Advertisement

Supervisors OK Proposal : Malibu Plan Takes Another Step Forward

Share
Times Staff Writer

Taking another step in the long march toward creation of a blueprint for Malibu’s future, the Los Angeles County Board of Supervisors has approved a land-use plan that brings the county and the state closer to agreement than ever before. But significant differences remain, centering on construction limits in fragile canyon areas and on thousands of small mountain lots originally intended for cabins or tents.

The California Coastal Commission and the county must both approve a Malibu plan before it can take effect in a region stretching along 27 miles of shoreline west of Topanga Canyon and five miles inland to the heart of the Santa Monica Mountains.

The supervisors’ latest proposal, adopted Tuesday, halves the number of new houses, apartments and condominiums called for in the county’s original plan, rejected by the state in 1983.

Advertisement

Supervisor Deane Dana, who represents coastal Malibu, said “there are stumbling blocks” but said he hopes the state will agree to this version of the Malibu plan. “There are a number of concessions that a lot of people have made,” he said. “I’m tired.
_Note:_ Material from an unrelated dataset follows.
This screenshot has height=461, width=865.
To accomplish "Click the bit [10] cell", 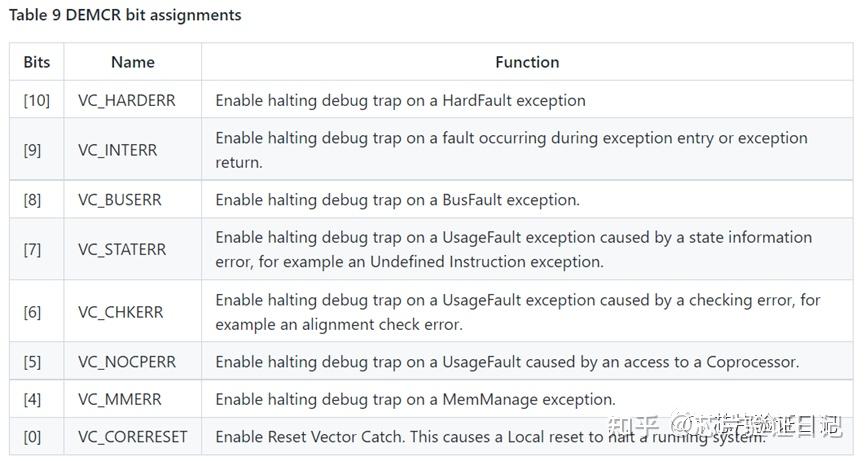I will [x=37, y=100].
I would hate to see this end up in court.”

Supervisor Mike Antonovich, who represents a portion of Santa Monica Mountains covered by the plan, said conversations with coastal commissioners, whom he would not identify, have convinced him that the state will accept this draft.

But Tom Crandall, the commission’s South Coast director, said Tuesday in a telephone interview, “I would doubt that the commission would accept the board’s position as it was adopted today.”
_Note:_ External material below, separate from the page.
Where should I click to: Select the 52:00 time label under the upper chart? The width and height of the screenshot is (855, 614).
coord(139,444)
He added, “I think we’re getting very close” but said he is “assuming that there is still some willingness on the part of the county to seek compromises from the board’s current position.”
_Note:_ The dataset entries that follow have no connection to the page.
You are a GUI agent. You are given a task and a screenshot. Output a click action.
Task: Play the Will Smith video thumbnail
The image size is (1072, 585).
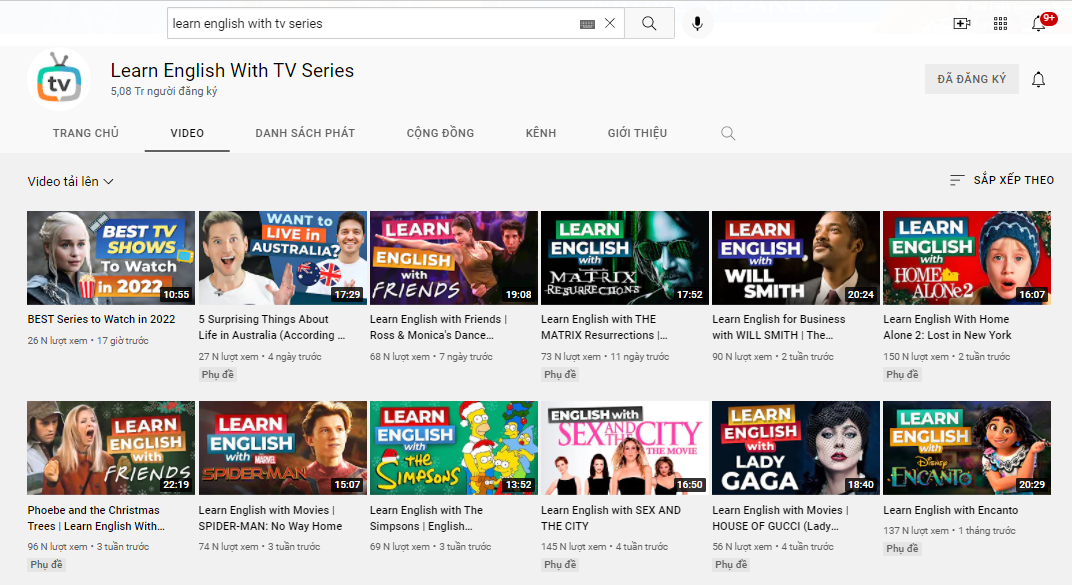pyautogui.click(x=796, y=258)
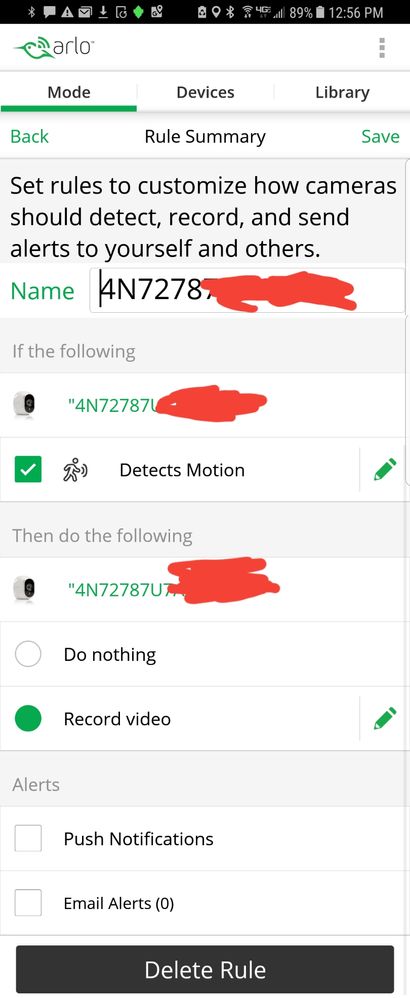This screenshot has height=998, width=410.
Task: Edit the Record video settings pencil
Action: [385, 719]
Supervisors essentially approved a November, 1985 proposal from the state, which was the product of more than two years of backstage negotiation and public hearings. The vote was 4-0, with Supervisor Ed Edelman absent.

The supervisors agreed to the huge reduction in growth--from 12,095 to 6,582 residences--and to elimination of Trancas Canyon as a commercial center, generally keeping construction of shops, offices and hotels to the Malibu Civic Center-Pepperdine University and Point Dume-Paradise Cove areas. They agreed to impose a cap of 2,110 new dwellings until Pacific Coast Highway is improved to handle additional traffic.

Advertisement

But they also made these changes to the state’s recommended plan:

---- They eliminated a requirement that builders purchase small “cabin lots” for about $15,000 each and essentially “retire” those properties from future construction whenever they subdivide property in the area along the coast highway. The intent was to direct construction toward the flatlands near the beach and away from the rugged mountains, without changing the total number of lots in the region, a plan Dana called “outrageous and unworkable.”

Instead, County Planning Director Norman Murdoch, said the county simply won’t allow more than 6,582 residences to be built. Crandall has said that without the purchase program or a similar way to ensure that the limit would be observed, “there’s nothing saying how that cap would be implemented.”

----Supervisors eliminated a requirement for specific plans for watershed areas where creeks snake along Malibu canyon bottoms. The state wants specific plans for each canyon before allowing building to begin. The county’s position is that the land-use plan already restricts bulldozing and requires buildings to be set back from streams, and property owners shouldn’t be forced to wait to develop their property while even more planning drags on.

----Supervisors accepted a suggestion by Antonovich to exempt the most inland portion of the zone from the 2,110-unit construction cap linked to improvement of the coast highway. Antonovich said most people in the middle of the Santa Monica Mountains travel away from Malibu into the San Fernando Valley to shop and use the Ventura Freeway to commute to work.

Crandall said “I would expect that our staff’s position will not change” on the first two issues.

He reacted to Antonovich’s suggestion by saying, “Our staff will certainly be looking at that change with the hope that it is an appropriate change.” He added that “the key, I suspect, would be the submission of evidence that development in the area excluded from the cap will not affect (the coast highway) and other major accessways...across the mountains.”

Advertisement

The state panel will probably consider the county’s proposal in December or in early 1987, Crandall said.

Before that, said County Planning Director Murdoch, “I’m not sure any useful purpose would be served by attempts at negotiation.”